Remembering 'Mr. D'Amato'
I never had the privilege of sitting in Don D’Amato’s classroom, but that doesn’t mean he wasn’t my teacher. If you read the Beacon newspapers, or PrimeTime Magazine, Don was your teacher, too. He was all of our teachers. It’s what he loved to do, and it’s what he did best.
And like a senior graduating to take on the world, I can only hope that I make Don proud. Don D’Amato passed away on Friday, and Rhode Island lost one of its best teachers.
A consummate educator, Don D’Amato had a way of sneaking history into everyday conversations. He made mundane textbook information interesting, adding the colorful details that weren’t necessarily crucial to the timeline of history but made the story stick. He taught me that Rocky Point wasn’t just an amusement park. He taught me how rich Newport socialites shaped the Rhode Island economy. He taught me that pirates and wrongful accusations aren’t only the stuff of movies.
He could recall dates and names and family bloodlines at a moment’s notice. When he walked through Warwick, Cranston, Johnston – any city or town in Rhode Island – he saw the state through a historian’s eyes. He could recognize the mark of a historic home, a church steeped in tradition or a village that at one time served as a cornerstone of local commerce.
Best of all, Don never stopped learning.
That is something we could all stand to learn. Despite his reputation in Rhode Island, he wasn’t one to drop names or make you feel like an idiot because you thought the Dorr Rebellion had to do with home improvement. For Don, it was about sharing his passion. That’s why he wrote books, and columns, and academic articles. It wasn’t about getting his name out there – it was about getting history out there, and sparking that interest in others. In fact, I can’t think of anyone who is less of a showboat than Don.

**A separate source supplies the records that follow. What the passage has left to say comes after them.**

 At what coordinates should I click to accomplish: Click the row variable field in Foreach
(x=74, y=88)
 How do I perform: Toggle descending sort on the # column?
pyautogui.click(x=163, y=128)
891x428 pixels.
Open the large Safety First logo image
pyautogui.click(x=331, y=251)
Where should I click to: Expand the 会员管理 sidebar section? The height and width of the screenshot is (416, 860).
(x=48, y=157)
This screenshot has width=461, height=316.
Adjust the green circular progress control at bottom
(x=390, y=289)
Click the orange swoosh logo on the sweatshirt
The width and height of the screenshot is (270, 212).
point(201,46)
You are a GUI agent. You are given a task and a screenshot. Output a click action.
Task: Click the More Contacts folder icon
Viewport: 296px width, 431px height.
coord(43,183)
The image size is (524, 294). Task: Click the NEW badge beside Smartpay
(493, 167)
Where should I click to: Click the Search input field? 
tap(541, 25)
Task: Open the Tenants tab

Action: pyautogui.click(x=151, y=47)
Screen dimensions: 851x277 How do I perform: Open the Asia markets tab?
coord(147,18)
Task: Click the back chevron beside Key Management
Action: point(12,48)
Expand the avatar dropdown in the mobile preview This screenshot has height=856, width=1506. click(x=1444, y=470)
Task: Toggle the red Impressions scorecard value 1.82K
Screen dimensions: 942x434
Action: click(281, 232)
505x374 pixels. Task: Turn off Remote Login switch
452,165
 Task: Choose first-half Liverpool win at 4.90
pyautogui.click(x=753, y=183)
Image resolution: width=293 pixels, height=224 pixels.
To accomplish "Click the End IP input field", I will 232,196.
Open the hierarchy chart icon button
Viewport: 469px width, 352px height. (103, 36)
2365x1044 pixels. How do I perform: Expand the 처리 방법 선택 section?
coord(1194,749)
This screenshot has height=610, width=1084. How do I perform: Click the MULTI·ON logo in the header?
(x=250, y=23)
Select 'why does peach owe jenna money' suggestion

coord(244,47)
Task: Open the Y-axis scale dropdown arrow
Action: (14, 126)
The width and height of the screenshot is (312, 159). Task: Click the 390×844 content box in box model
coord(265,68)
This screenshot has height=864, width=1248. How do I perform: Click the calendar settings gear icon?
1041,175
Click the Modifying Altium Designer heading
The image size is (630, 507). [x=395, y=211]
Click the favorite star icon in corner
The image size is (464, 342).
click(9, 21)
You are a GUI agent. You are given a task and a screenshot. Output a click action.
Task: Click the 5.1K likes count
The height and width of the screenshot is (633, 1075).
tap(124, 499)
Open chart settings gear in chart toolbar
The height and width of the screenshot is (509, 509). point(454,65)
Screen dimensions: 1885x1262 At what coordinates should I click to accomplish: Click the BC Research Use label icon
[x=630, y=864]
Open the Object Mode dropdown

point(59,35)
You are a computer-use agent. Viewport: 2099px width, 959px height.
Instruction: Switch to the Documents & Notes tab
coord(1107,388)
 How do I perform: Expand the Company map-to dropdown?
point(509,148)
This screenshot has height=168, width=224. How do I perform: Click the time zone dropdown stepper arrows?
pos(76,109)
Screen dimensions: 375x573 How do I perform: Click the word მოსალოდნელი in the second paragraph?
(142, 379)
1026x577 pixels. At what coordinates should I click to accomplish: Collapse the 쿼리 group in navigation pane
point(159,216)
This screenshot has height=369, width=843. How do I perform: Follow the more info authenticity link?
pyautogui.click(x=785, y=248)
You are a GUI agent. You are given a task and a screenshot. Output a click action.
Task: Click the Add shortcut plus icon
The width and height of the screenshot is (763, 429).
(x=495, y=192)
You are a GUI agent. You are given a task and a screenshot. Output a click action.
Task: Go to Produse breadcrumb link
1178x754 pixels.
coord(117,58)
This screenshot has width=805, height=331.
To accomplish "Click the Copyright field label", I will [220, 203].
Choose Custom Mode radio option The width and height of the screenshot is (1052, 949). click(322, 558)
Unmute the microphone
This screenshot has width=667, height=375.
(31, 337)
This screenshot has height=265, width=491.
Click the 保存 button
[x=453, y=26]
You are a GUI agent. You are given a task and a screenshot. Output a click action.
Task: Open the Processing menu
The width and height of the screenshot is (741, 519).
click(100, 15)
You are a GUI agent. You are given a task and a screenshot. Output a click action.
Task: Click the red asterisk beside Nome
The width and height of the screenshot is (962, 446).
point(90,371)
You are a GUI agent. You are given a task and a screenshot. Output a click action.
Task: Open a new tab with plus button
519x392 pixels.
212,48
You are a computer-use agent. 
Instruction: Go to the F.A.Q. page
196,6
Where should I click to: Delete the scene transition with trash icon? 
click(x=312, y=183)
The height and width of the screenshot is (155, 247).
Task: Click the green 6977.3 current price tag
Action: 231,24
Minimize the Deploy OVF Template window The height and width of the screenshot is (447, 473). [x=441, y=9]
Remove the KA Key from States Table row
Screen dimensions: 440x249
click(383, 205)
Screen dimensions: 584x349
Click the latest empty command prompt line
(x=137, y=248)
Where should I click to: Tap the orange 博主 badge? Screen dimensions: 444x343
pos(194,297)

He was named the city of Warwick’s official historian in 1985, longer than I’ve even been alive, but I only know that because I work for the Beacon; not once did Don ever mention it.
When I heard the news of Don’s passing, I tried to remember the first time I met him. I knew the name before we met, of course, as my family had long subscribed to the Warwick Beacon. Not being much of a history buff, I have to admit, I was slightly intimidated by that name. I was coming in as the editor of PrimeTime, and I felt sure that a longtime contributor like Don would laugh right in my face. His work was a big reason many people picked up the magazine, so what did I know? After all, I was 21 years old, taking the reins of a senior living magazine. I already felt like a fraud, and I convinced myself that the decision to let a recent college graduate steer the ship and write about Medicare would lead to staff defections.
I was wrong about the defections, thankfully, and had nothing to worry about with Don. He didn’t need any guidance – he knew what he was doing – but he also didn’t pull rank. If Publisher John Howell thought I was up for the job, then that was just fine with Don. Without fail, every month, Glimpse of Rhode Island’s Past was in my inbox, with a warm greeting from Don or one of his daughters. He never missed a deadline. Over the months that followed, he was generous with his praise for my vision for the magazine, and I came to very much look forward to hearing his voice over my shoulder. On Thursdays or Fridays, he would come walking by, dropping off his columns and historic photos, and sharing a preview of what was to come for that month’s installment in PrimeTime.
In the past year or so, Don’s health started to decline, and his vision gave him problems. He needed his daughter to type up his columns, and he leaned on her for support. But like Don, Terry always has a smile on her face. Those weekly visits were made doubly pleasant by her presence, and as they made the rounds through the office, even a new kid like me could see how fondly the staff felt about the family. They are a part of our family, and I’m grateful that PrimeTime gave me the chance to know them.
I learned a lot from Don’s columns, but what I’ll take away most from him is his spirit. Even on a bad day, Don never complained. If you asked how he was feeling, he’d just smile and say he was getting by. He always looked on the bright side.
In his absence, I suppose that’s a lesson all of us can take to heart. One more homework assignment from Mr. D’Amato.